The Colonial Frontier
On February 5th, 1805,2 Temperance Thomas gave birth to her only child, William Holland Thomas, in a small house on the western mountainous frontier of North Carolina.3 The birth had been a brief but welcome respite from recent troubles plaguing the small family.
While the woodland mountain landscape of the Southern Appalachians conveyed a natural presence of serenity and majesty for centuries to explorers and passing travelers, the region’s rugged features remained a constant reminder for the thirty-year-old mother that life on the frontier was as perilous as it was beautiful. Having immigrated to the Virginian colony with her family from England’s Newcastle on the Tyne, Temperance Thomas (born Temperance Colvard in 1775)4 was familiar with the trials and troubles of relocating to unfamiliar locale, but unlike the predominantly urbanized rolling green countryside of Virginia, much of North Carolina had never been formally surveyed at this time, much less been traveled by anyone other than seasoned hunters, trackers, adventurers, and members of the receding native populace.

++++

→ Parts of the exercise
1. List every group of people that the frontier passage says had traveled North Carolina at this time.
2. Please copy the frontier passage word for word, from "The Colonial Frontier" up to and including "the small family.".

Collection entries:
++++

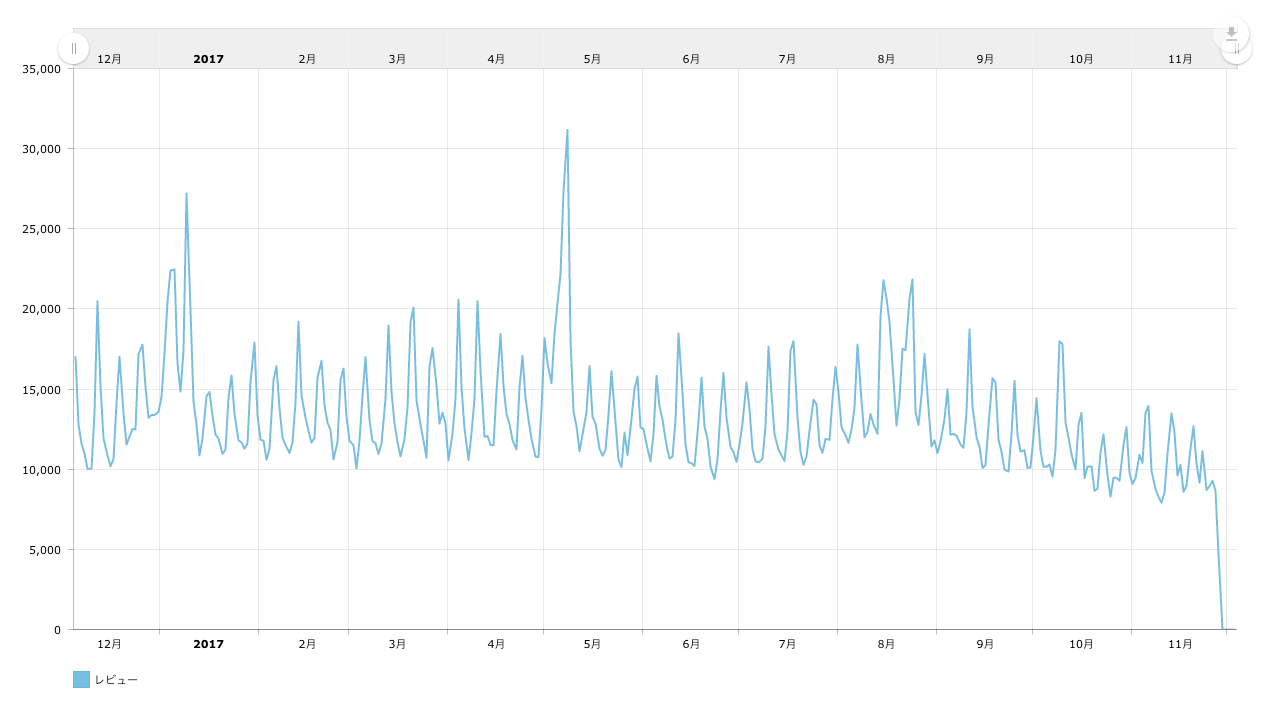This screenshot has width=1266, height=717.
Task: Click the 6月 bottom axis label
Action: (691, 644)
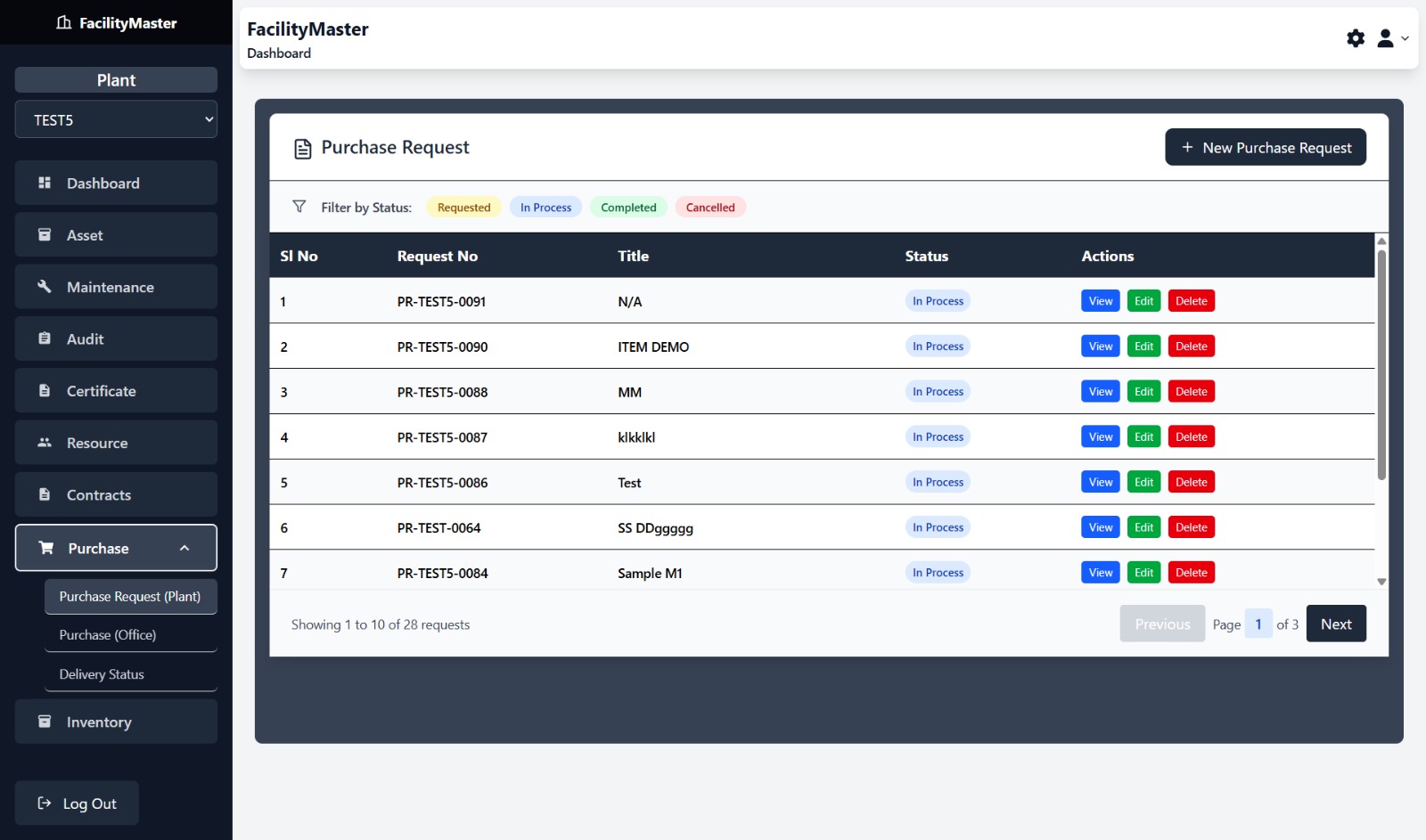Screen dimensions: 1426x840
Task: Open the user profile icon menu
Action: point(1385,38)
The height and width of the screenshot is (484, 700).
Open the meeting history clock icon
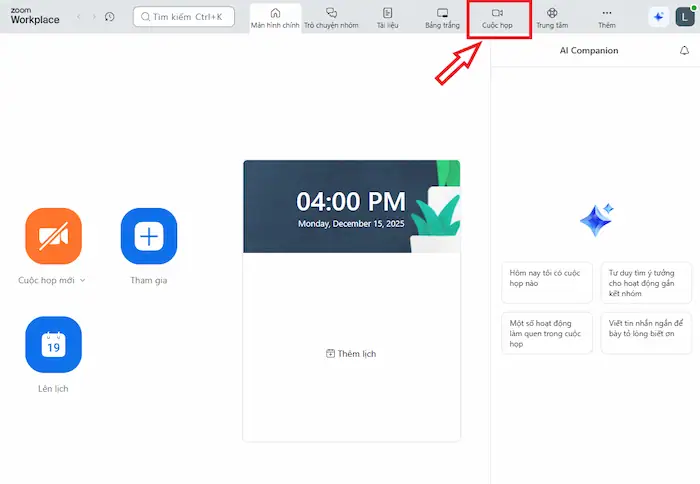109,17
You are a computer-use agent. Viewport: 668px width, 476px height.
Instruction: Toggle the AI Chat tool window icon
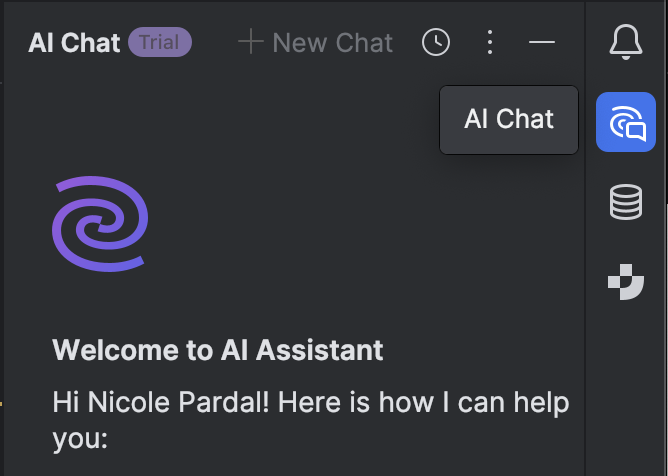click(626, 123)
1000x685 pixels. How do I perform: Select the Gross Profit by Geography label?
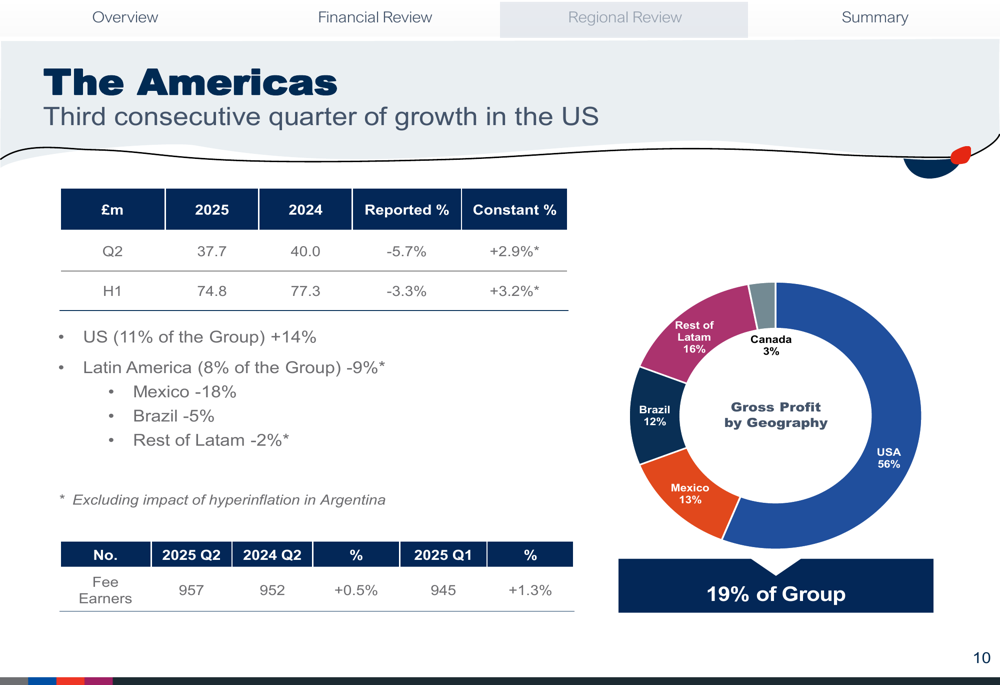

++++

→ Answers per task
1.
- seasoned hunters
- trackers
- adventurers
- members of the receding native populace

2.
The Colonial Frontier
On February 5th, 1805,2 Temperance Thomas gave birth to her only child, William Holland Thomas, in a small house on the western mountainous frontier of North Carolina.3 The birth had been a brief but welcome respite from recent troubles plaguing the small family.